** Task **
Write out the data below in full, please. Keep every character as given.

-------- Available records

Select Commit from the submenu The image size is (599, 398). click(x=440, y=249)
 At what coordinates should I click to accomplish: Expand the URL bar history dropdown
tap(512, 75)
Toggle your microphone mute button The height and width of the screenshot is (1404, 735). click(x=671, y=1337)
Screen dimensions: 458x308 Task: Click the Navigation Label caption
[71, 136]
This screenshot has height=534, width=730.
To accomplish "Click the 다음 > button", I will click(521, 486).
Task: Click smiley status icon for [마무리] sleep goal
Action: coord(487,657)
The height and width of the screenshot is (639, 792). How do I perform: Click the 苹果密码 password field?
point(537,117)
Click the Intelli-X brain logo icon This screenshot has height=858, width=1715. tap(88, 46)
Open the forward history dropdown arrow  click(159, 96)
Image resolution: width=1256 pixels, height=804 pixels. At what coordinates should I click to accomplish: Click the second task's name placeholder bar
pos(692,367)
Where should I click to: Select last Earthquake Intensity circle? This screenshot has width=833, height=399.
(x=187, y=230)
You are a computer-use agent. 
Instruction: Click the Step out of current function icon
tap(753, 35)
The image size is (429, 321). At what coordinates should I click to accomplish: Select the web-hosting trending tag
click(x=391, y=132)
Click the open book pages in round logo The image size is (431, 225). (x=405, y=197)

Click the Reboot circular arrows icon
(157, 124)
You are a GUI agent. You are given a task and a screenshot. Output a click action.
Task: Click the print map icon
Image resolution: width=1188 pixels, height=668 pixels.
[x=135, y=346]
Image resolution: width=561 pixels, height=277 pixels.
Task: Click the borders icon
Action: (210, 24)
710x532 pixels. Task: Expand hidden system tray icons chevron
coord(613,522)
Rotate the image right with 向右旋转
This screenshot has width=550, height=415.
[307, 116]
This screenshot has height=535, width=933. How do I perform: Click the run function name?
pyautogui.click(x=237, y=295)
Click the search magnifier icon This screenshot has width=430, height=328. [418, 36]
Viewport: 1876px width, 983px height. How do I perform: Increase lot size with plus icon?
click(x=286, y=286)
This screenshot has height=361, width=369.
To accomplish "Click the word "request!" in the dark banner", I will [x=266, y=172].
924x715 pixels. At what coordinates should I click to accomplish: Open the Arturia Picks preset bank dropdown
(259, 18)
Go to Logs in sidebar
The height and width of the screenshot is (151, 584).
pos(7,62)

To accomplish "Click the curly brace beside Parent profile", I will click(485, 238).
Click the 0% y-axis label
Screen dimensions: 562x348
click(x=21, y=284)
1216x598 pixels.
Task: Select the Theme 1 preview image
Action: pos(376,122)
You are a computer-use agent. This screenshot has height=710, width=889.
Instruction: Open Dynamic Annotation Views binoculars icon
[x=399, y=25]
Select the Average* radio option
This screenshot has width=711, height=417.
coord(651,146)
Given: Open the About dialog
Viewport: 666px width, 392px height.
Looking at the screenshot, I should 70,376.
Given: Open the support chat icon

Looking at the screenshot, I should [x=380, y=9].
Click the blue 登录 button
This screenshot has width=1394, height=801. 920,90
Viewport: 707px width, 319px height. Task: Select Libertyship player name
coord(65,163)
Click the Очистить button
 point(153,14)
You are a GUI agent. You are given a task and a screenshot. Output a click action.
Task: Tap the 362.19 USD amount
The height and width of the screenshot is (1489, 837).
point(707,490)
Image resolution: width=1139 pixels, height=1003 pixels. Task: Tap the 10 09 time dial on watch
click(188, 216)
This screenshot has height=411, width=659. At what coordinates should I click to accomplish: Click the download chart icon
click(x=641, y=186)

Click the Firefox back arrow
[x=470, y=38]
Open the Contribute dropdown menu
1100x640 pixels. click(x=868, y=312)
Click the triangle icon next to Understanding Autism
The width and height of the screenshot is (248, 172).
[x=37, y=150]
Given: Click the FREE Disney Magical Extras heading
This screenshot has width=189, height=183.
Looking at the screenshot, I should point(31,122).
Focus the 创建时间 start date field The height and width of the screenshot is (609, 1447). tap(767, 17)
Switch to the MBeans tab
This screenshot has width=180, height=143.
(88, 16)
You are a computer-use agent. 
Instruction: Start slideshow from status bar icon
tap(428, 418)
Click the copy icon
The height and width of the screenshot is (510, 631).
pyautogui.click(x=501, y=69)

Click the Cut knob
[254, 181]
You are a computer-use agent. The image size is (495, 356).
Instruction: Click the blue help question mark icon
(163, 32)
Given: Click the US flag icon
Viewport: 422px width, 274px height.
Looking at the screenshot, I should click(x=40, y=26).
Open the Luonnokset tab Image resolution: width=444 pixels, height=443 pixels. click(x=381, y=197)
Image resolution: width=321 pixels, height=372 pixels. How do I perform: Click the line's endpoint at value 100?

----------------

** Answer to this task **
Select Commit from the submenu The image size is (599, 398). click(x=440, y=249)
 At what coordinates should I click to accomplish: Expand the URL bar history dropdown
tap(512, 75)
Toggle your microphone mute button The height and width of the screenshot is (1404, 735). click(x=671, y=1337)
Screen dimensions: 458x308 Task: Click the Navigation Label caption
[71, 136]
This screenshot has height=534, width=730.
To accomplish "Click the 다음 > button", I will click(521, 486).
Task: Click smiley status icon for [마무리] sleep goal
Action: coord(487,657)
The height and width of the screenshot is (639, 792). How do I perform: Click the 苹果密码 password field?
point(537,117)
Click the Intelli-X brain logo icon This screenshot has height=858, width=1715. tap(88, 46)
Open the forward history dropdown arrow  click(159, 96)
Image resolution: width=1256 pixels, height=804 pixels. At what coordinates should I click to accomplish: Click the second task's name placeholder bar
pos(692,367)
Where should I click to: Select last Earthquake Intensity circle? This screenshot has width=833, height=399.
(x=187, y=230)
You are a computer-use agent. 
Instruction: Click the Step out of current function icon
tap(753, 35)
The image size is (429, 321). At what coordinates should I click to accomplish: Select the web-hosting trending tag
click(x=391, y=132)
Click the open book pages in round logo The image size is (431, 225). (x=405, y=197)

Click the Reboot circular arrows icon
(157, 124)
You are a GUI agent. You are given a task and a screenshot. Output a click action.
Task: Click the print map icon
Image resolution: width=1188 pixels, height=668 pixels.
[x=135, y=346]
Image resolution: width=561 pixels, height=277 pixels.
Task: Click the borders icon
Action: (210, 24)
710x532 pixels. Task: Expand hidden system tray icons chevron
coord(613,522)
Rotate the image right with 向右旋转
This screenshot has width=550, height=415.
[307, 116]
This screenshot has height=535, width=933. How do I perform: Click the run function name?
pyautogui.click(x=237, y=295)
Click the search magnifier icon This screenshot has width=430, height=328. [418, 36]
Viewport: 1876px width, 983px height. How do I perform: Increase lot size with plus icon?
click(x=286, y=286)
This screenshot has height=361, width=369.
To accomplish "Click the word "request!" in the dark banner", I will [x=266, y=172].
924x715 pixels. At what coordinates should I click to accomplish: Open the Arturia Picks preset bank dropdown
(259, 18)
Go to Logs in sidebar
The height and width of the screenshot is (151, 584).
pos(7,62)

To accomplish "Click the curly brace beside Parent profile", I will click(485, 238).
Click the 0% y-axis label
Screen dimensions: 562x348
click(x=21, y=284)
1216x598 pixels.
Task: Select the Theme 1 preview image
Action: pos(376,122)
You are a computer-use agent. This screenshot has height=710, width=889.
Instruction: Open Dynamic Annotation Views binoculars icon
[x=399, y=25]
Select the Average* radio option
This screenshot has width=711, height=417.
coord(651,146)
Given: Open the About dialog
Viewport: 666px width, 392px height.
Looking at the screenshot, I should 70,376.
Given: Open the support chat icon

Looking at the screenshot, I should [x=380, y=9].
Click the blue 登录 button
This screenshot has width=1394, height=801. 920,90
Viewport: 707px width, 319px height. Task: Select Libertyship player name
coord(65,163)
Click the Очистить button
 point(153,14)
You are a GUI agent. You are given a task and a screenshot. Output a click action.
Task: Tap the 362.19 USD amount
The height and width of the screenshot is (1489, 837).
point(707,490)
Image resolution: width=1139 pixels, height=1003 pixels. Task: Tap the 10 09 time dial on watch
click(188, 216)
This screenshot has height=411, width=659. At what coordinates should I click to accomplish: Click the download chart icon
click(x=641, y=186)

Click the Firefox back arrow
[x=470, y=38]
Open the Contribute dropdown menu
1100x640 pixels. click(x=868, y=312)
Click the triangle icon next to Understanding Autism
The width and height of the screenshot is (248, 172).
[x=37, y=150]
Given: Click the FREE Disney Magical Extras heading
This screenshot has width=189, height=183.
Looking at the screenshot, I should point(31,122).
Focus the 创建时间 start date field The height and width of the screenshot is (609, 1447). tap(767, 17)
Switch to the MBeans tab
This screenshot has width=180, height=143.
(88, 16)
You are a computer-use agent. 
Instruction: Start slideshow from status bar icon
tap(428, 418)
Click the copy icon
The height and width of the screenshot is (510, 631).
pyautogui.click(x=501, y=69)

Click the Cut knob
[254, 181]
You are a computer-use agent. The image size is (495, 356).
Instruction: Click the blue help question mark icon
(163, 32)
Given: Click the US flag icon
Viewport: 422px width, 274px height.
Looking at the screenshot, I should click(x=40, y=26).
Open the Luonnokset tab Image resolution: width=444 pixels, height=443 pixels. click(x=381, y=197)
Image resolution: width=321 pixels, height=372 pixels. How do I perform: Click the line's endpoint at value 100?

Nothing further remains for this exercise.